┌─ SOURCE MATERIAL
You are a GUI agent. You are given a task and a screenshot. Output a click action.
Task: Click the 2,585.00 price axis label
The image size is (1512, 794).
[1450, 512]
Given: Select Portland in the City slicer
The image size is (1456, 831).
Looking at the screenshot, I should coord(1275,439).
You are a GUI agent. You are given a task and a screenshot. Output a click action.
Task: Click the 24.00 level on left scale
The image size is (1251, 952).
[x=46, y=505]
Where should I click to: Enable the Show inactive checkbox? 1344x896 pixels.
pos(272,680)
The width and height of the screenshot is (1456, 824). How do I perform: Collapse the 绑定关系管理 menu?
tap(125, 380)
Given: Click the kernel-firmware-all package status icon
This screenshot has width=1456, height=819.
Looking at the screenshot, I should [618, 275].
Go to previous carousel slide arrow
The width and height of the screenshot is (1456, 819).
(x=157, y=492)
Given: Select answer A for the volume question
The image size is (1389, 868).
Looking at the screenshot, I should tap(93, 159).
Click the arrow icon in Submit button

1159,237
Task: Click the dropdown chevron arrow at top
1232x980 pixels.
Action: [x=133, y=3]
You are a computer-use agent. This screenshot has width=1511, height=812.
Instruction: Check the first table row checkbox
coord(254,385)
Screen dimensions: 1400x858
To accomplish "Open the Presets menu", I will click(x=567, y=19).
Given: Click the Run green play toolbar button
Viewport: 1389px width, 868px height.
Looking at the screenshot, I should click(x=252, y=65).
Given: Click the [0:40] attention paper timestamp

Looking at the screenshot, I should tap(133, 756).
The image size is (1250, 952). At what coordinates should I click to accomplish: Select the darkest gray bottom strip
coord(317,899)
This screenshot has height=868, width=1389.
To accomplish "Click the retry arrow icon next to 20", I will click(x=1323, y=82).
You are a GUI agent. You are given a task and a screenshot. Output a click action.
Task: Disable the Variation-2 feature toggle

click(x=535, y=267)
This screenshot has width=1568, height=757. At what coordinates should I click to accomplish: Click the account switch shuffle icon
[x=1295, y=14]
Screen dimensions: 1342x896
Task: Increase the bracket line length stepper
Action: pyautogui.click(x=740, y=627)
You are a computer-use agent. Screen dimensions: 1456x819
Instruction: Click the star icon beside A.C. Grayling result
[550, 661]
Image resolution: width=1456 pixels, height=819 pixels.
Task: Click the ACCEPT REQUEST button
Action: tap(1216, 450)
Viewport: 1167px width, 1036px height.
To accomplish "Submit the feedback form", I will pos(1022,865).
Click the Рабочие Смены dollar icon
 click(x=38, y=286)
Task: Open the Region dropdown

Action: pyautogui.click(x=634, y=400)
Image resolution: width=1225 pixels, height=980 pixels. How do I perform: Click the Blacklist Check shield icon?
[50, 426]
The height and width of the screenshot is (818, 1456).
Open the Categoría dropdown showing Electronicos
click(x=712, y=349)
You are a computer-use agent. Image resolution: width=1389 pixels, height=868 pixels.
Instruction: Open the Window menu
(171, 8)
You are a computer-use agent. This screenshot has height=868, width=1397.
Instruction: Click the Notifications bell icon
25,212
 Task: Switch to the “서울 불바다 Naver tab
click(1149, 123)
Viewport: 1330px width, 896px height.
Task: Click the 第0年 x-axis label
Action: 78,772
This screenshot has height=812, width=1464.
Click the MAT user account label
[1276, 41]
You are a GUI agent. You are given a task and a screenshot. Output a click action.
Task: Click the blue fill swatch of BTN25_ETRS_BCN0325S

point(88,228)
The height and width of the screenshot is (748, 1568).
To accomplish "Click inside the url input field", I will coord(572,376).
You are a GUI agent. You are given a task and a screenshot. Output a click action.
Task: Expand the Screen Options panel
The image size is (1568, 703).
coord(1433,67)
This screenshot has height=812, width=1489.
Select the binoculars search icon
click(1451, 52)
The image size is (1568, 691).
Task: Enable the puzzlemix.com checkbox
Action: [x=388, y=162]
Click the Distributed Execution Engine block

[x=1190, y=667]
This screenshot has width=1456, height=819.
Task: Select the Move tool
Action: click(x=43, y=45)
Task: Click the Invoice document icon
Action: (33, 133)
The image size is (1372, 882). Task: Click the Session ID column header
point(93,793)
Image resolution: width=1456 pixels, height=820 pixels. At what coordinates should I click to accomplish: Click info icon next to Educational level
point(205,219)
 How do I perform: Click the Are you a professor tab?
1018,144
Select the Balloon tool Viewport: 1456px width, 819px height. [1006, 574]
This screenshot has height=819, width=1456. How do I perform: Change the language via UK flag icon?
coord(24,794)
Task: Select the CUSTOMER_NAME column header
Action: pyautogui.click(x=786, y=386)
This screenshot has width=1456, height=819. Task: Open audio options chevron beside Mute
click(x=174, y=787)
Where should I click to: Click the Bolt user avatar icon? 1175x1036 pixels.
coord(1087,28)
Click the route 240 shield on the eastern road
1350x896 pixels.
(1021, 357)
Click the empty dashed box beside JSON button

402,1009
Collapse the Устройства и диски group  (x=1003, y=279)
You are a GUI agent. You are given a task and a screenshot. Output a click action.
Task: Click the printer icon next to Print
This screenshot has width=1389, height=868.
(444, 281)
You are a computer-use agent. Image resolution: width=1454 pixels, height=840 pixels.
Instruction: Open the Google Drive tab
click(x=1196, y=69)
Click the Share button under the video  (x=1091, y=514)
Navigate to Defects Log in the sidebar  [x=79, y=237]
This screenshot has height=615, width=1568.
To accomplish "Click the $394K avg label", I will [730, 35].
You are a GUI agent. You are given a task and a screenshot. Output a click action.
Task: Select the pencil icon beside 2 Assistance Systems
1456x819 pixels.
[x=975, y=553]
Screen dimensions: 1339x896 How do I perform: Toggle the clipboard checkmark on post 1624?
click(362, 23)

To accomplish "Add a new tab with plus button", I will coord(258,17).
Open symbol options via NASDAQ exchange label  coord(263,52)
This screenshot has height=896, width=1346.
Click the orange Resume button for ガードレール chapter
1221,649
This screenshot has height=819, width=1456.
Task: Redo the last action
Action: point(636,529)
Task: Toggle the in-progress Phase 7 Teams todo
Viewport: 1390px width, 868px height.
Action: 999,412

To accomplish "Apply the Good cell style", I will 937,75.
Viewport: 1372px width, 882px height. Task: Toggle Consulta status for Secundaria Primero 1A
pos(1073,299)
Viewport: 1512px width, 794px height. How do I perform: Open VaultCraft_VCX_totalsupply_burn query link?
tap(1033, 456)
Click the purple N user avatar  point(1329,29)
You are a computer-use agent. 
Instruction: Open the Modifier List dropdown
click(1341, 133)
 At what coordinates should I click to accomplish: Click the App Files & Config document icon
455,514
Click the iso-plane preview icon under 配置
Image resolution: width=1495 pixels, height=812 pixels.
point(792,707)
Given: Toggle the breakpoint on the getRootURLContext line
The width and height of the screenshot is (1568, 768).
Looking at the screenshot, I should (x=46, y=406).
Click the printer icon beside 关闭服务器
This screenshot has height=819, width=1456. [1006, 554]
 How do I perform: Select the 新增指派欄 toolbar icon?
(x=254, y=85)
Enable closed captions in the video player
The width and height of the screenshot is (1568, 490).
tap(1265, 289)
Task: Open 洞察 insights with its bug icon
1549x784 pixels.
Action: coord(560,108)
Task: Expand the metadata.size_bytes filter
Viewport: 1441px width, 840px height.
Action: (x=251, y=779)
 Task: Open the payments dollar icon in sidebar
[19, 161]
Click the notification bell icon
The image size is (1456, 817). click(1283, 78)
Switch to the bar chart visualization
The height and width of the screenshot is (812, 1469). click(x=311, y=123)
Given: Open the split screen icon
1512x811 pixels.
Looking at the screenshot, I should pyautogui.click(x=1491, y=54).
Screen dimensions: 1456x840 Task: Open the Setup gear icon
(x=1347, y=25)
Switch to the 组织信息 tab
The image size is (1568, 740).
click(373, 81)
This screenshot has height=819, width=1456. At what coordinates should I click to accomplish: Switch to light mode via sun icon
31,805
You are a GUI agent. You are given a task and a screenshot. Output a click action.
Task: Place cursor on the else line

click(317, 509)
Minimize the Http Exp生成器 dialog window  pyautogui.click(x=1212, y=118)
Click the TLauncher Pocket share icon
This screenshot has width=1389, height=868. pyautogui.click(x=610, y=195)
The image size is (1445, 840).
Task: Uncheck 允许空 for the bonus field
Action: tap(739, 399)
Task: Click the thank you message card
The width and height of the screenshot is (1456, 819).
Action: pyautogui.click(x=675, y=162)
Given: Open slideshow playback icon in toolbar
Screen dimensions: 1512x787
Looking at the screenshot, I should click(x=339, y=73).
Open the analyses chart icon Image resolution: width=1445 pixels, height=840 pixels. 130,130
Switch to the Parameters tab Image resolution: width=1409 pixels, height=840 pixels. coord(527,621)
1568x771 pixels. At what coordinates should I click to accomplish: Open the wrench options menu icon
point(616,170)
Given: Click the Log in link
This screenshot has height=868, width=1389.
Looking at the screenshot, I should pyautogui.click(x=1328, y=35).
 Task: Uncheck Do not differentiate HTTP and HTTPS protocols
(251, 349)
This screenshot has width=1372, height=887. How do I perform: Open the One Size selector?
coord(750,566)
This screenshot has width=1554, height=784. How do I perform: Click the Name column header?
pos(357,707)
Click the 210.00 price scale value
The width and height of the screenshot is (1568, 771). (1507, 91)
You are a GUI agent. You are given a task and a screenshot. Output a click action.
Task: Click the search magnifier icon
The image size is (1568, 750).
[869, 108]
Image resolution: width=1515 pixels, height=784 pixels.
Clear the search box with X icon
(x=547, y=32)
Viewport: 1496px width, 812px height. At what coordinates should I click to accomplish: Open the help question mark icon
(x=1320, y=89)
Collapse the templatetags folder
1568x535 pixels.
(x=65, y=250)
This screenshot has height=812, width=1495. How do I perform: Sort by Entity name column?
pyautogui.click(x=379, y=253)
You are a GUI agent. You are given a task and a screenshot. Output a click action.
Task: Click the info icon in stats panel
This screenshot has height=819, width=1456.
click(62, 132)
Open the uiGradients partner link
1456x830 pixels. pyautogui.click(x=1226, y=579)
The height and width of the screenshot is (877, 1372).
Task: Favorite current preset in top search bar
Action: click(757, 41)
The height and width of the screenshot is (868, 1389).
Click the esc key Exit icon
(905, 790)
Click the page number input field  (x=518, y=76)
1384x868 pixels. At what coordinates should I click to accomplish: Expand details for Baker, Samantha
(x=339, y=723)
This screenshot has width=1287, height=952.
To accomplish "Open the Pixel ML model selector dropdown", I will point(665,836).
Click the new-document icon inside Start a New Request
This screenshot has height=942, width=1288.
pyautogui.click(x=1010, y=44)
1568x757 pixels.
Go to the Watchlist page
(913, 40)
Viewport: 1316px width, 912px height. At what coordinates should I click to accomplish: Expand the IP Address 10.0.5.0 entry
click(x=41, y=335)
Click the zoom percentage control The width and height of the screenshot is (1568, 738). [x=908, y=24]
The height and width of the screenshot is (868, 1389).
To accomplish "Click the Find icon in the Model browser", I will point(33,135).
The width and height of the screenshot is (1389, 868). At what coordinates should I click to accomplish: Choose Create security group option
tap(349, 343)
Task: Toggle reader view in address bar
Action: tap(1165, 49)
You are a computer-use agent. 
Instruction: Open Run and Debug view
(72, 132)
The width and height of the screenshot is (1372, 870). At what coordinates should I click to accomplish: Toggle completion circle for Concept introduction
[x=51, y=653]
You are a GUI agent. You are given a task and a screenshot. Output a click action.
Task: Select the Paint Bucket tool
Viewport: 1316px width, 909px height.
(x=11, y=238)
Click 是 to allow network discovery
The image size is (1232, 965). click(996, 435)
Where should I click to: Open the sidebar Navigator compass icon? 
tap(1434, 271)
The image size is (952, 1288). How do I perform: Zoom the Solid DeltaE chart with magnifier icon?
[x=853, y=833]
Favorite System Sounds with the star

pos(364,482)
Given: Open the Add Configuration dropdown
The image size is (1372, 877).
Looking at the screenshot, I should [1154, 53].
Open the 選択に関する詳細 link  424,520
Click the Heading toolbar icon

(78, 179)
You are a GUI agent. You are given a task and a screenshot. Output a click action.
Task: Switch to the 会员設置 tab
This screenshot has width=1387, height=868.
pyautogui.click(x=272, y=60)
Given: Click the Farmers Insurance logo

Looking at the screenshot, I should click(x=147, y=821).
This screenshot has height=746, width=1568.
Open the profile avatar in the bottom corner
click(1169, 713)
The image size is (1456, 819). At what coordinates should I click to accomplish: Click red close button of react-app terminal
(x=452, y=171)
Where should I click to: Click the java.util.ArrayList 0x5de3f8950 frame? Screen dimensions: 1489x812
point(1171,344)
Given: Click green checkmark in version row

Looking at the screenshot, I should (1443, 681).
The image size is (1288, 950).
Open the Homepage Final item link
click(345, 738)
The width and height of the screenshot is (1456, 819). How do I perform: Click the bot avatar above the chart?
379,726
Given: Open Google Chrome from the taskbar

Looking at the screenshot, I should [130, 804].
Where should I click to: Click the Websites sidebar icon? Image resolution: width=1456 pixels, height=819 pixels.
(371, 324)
└─
WHAT IS REQUIRED:
Here the job is to transcribe the lines from the first line of the data through the line containing "has width=1511, height=812.", inclusive, exactly and with nothing else.

EXERCISE SOLUTION:
You are a GUI agent. You are given a task and a screenshot. Output a click action.
Task: Click the 2,585.00 price axis label
The image size is (1512, 794).
[1450, 512]
Given: Select Portland in the City slicer
The image size is (1456, 831).
Looking at the screenshot, I should coord(1275,439).
You are a GUI agent. You are given a task and a screenshot. Output a click action.
Task: Click the 24.00 level on left scale
The image size is (1251, 952).
[x=46, y=505]
Where should I click to: Enable the Show inactive checkbox? 1344x896 pixels.
pos(272,680)
The width and height of the screenshot is (1456, 824). How do I perform: Collapse the 绑定关系管理 menu?
tap(125, 380)
Given: Click the kernel-firmware-all package status icon
This screenshot has width=1456, height=819.
Looking at the screenshot, I should [618, 275].
Go to previous carousel slide arrow
The width and height of the screenshot is (1456, 819).
(x=157, y=492)
Given: Select answer A for the volume question
The image size is (1389, 868).
Looking at the screenshot, I should tap(93, 159).
Click the arrow icon in Submit button

1159,237
Task: Click the dropdown chevron arrow at top
1232x980 pixels.
Action: [x=133, y=3]
You are a computer-use agent. This screenshot has width=1511, height=812.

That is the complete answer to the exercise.